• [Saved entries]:
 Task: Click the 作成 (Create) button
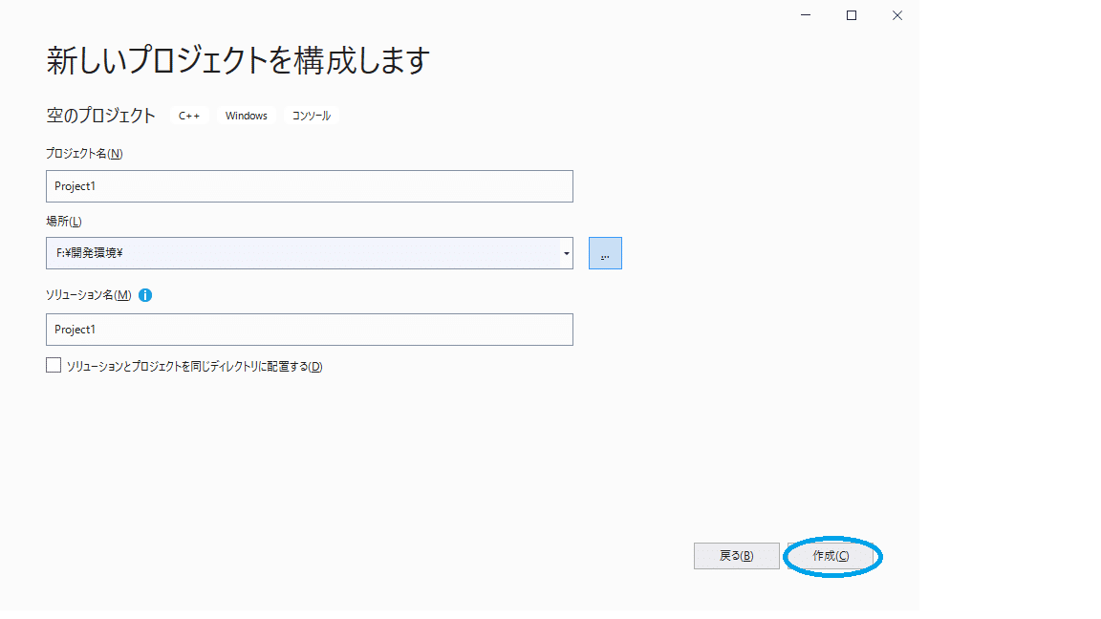(x=832, y=556)
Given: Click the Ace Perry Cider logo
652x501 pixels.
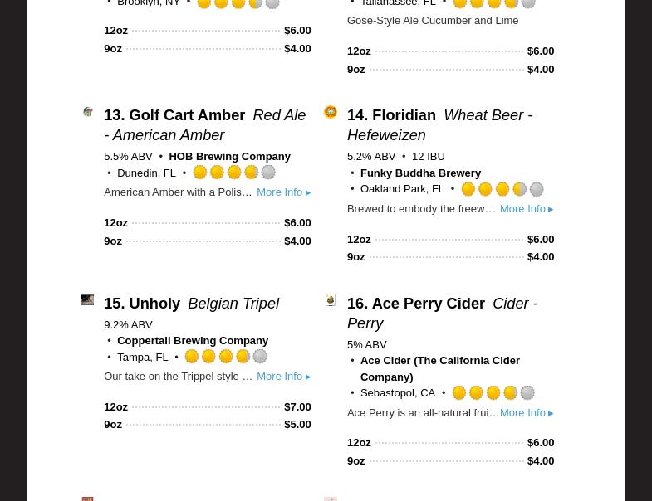Looking at the screenshot, I should pyautogui.click(x=331, y=300).
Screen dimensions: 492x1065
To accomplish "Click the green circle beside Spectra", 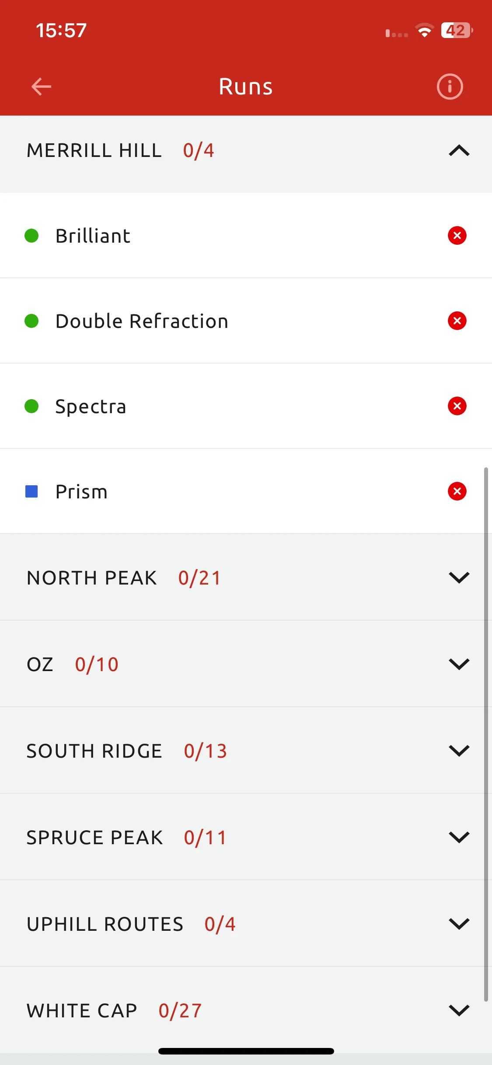I will coord(31,406).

• [Task details]: Each line from the beginning of the entries up to and including the one containing "Screen dimensions: 492x1065" must be restated exactly. Pictures are to be left out.

• [Reply to the exercise]:
 Task: Click the 作成 (Create) button
(x=832, y=556)
Given: Click the Ace Perry Cider logo
652x501 pixels.
Looking at the screenshot, I should pyautogui.click(x=331, y=300).
Screen dimensions: 492x1065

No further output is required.